- **O que fazer**
**A.** Responda, com base no texto sobre bens e serviços de uso ou consumo pessoal:
(i) Em que seção, capítulo, título e livro a Lei Complementar n.º 214/2025 colocou a regulamentação específica do tema?
(ii) Em quais parágrafos do art. 57 essa lei aborda indiretamente o conceito de "uso e consumo pessoal"?
(iii) Qual tema do STJ o texto menciona a respeito da caracterização de insumos para créditos de PIS/COFINS?
**B.** Reproduza sem alterações o trecho do texto sobre bens e serviços de uso ou consumo pessoal que vai de "1) Bens e serviços" até "do Livro I).".
**C.** Escreva a continuação do texto sobre bens e serviços de uso ou consumo pessoal a partir do ponto em que ele termina.

- **Texto do documento**
-------------------------
1) Bens e serviços de “uso ou consumo pessoal”
Como a caracterização de um bem ou serviço como sendo “de uso ou consumo pessoal” é o único limitador constitucional da não cumulatividade da CBS e do IBS, a Lei Complementar n.º 214/2025 criou uma seção específica para tal regulamentação dentro da regulamentação do “regime regular” (Seção XIII, do Capítulo II, do Título I, do Livro I).
Não obstante a atenção dispensada ao tema, a Lei Complementar n.º 214/2025 não estabeleceu expressamente uma definição do conceito de “uso e consumo pessoal”, abordando indiretamente tal conceito nos §§ 3.º e 4.º, de seu art. 57, ao indicar que para assim serem classificados devem os bens e serviços (i) não serem “utilizados preponderantemente na atividade econômica do contribuinte” ou (ii) não estejam “relacionados ao desenvolvimento da atividade econômica”.
Assim, no contexto da Lei Complementar n.º 214/2025 pode-se afirmar que ser de “uso e consumo pessoal” é não se relacionar com relevância ou essencialidade para a execução de dada atividade econômica (nos moldes do que disciplinou o STJ em seu Tema 779 de Recurso Repetitivos para a caracterização de insumos para créditos de PIS/COFINS).
Desse modo, para CBS e o IBS será de “uso ou consumo pessoal” o bem ou serviço transacionado em operação onerosa (ou a ela equiparada) que não seja relevante ou essencial para a execução da atividade econômica desenvolvida pelo contribuinte.
Nesse contexto, não obstante falte descrição expressa do conceito de “uso ou consumo pessoal” na Lei Complementar n.º 214/2025, tal diploma legal estabelece em seu art. 57 que são de “uso ou consumo pessoal” os bens e serviços: (1) enumerados nas alíneas do inciso I e (2) adquiridos de forma não onerosa ou abaixo do valor de mercado para os sujeitos enumerados nas alíneas do inciso II, além de usar os parágrafos de tal artigo (57) para exemplificar ou excluir dadas situações das categorias previstas nos respectivos incisos.
-------------------------
- **Dados de origem**
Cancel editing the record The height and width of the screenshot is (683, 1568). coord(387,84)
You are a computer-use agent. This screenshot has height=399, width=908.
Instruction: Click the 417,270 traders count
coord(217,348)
-------------------------
- **Respostas**
**A.**
(i) Na Seção XIII, do Capítulo II, do Título I, do Livro I.
(ii) Nos §§ 3.º e 4.º do art. 57.
(iii) O Tema 779 de Recursos Repetitivos.

**B.**
1) Bens e serviços de “uso ou consumo pessoal”
Como a caracterização de um bem ou serviço como sendo “de uso ou consumo pessoal” é o único limitador constitucional da não cumulatividade da CBS e do IBS, a Lei Complementar n.º 214/2025 criou uma seção específica para tal regulamentação dentro da regulamentação do “regime regular” (Seção XIII, do Capítulo II, do Título I, do Livro I).

**C.**
Veja-se:
Art. 57.Consideram-se de uso ou consumo pessoal:
I – os seguintes bens e serviços: a) joias, pedras e metais preciosos; b) obras de arte e antiguidades de valor histórico ou arqueológico; c) bebidas alcoólicas; d) derivados do tabaco; e) armas e munições; f) bens e serviços recreativos, esportivos e estéticos;
II – os bens e serviços adquiridos ou produzidos pelo contribuinte e fornecidos de forma não onerosa ou a valor inferior ao de mercado para: a) o próprio contribuinte, quando este for pessoa física; b) as pessoas físicas que sejam sócios, acionistas, administradores e membros de conselhos de administração e fiscal e comitês de assessoramento do conselho de administração do contribuinte previstos em lei; c) os empregados dos contribuintes de que tratam as alíneas “a” e “b” deste inciso; e d) os cônjuges, companheiros ou parentes, consanguíneos ou afins, até o terceiro grau, das pessoas físicas referidas nas alíneas “a”, “b” e “c” deste inciso.
§ 1º Para fins do inciso II do caput deste artigo, consideram-se bens e serviços de uso ou consumo pessoal, entre outros:
I – bem imóvel residencial e os demais bens e serviços relacionados à sua aquisição e manutenção; e
II – veículo e os demais bens e serviços relacionados à sua aquisição e manutenção, inclusive seguro e combustível.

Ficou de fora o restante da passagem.